§ Input for this task

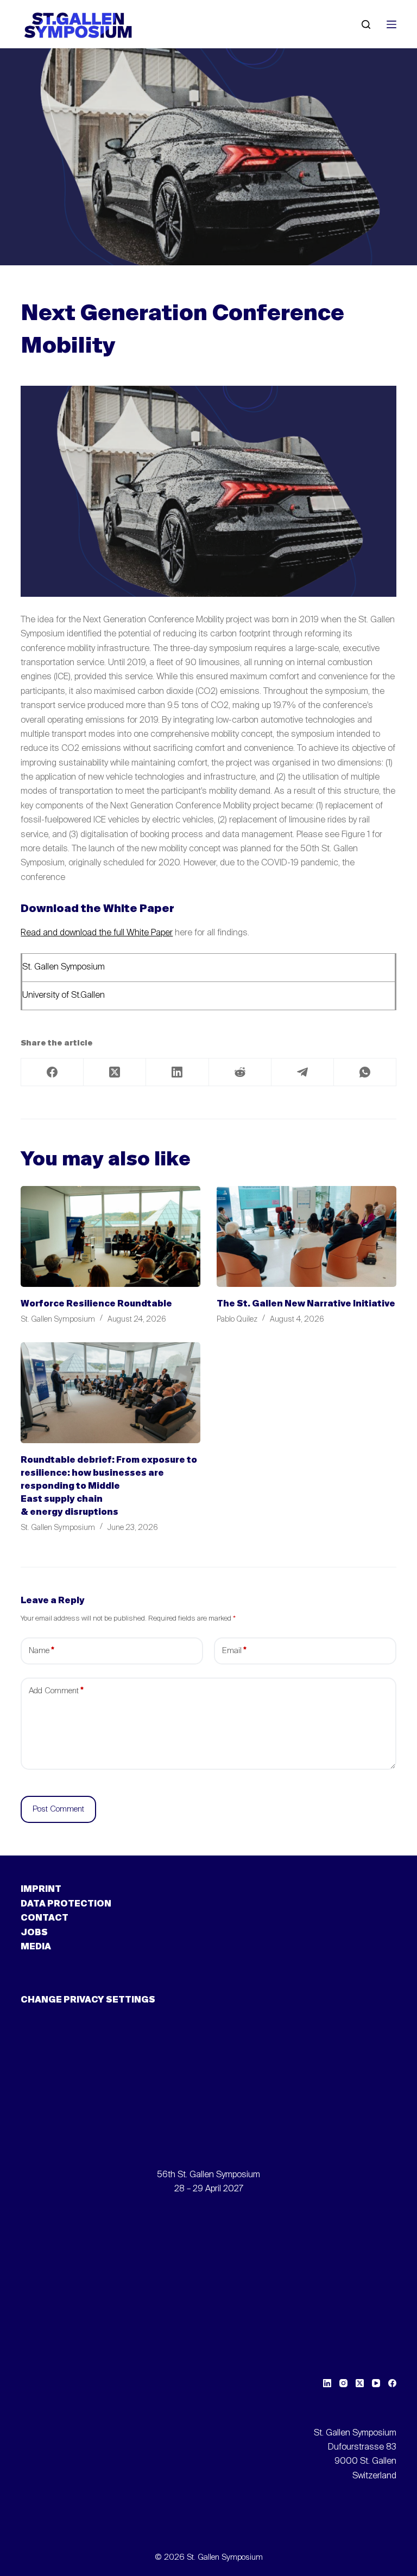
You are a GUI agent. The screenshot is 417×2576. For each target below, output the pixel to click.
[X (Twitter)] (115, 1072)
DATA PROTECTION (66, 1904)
---
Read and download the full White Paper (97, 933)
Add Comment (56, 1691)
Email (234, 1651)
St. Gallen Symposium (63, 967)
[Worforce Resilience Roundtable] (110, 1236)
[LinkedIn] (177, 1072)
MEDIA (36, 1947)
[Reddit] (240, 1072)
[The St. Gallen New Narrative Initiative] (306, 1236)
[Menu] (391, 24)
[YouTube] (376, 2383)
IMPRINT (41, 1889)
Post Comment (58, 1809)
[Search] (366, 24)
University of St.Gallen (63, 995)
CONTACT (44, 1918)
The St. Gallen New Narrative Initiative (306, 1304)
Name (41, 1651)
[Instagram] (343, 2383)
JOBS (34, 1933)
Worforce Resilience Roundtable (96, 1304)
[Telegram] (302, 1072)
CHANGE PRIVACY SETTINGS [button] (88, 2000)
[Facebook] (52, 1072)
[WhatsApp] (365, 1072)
...
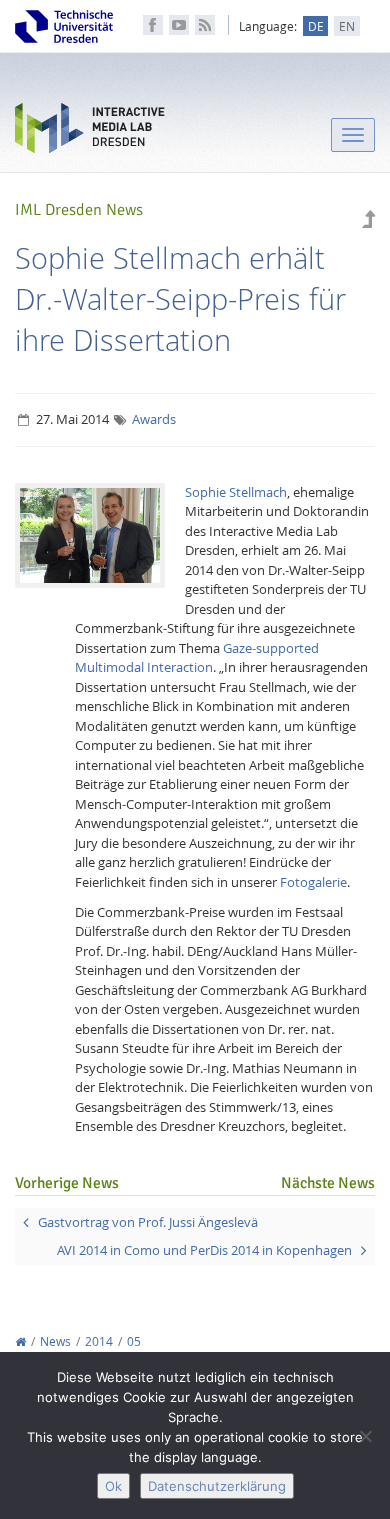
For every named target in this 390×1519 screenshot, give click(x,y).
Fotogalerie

§ Your objective
What lines in the data above contain the word "screenshot"? Show them all.

§ Task output
You are a GUI agent. The screenshot is 417×2576. For each target below, output the pixel to click.
For every named target in this 390×1519 screenshot, give click(x,y).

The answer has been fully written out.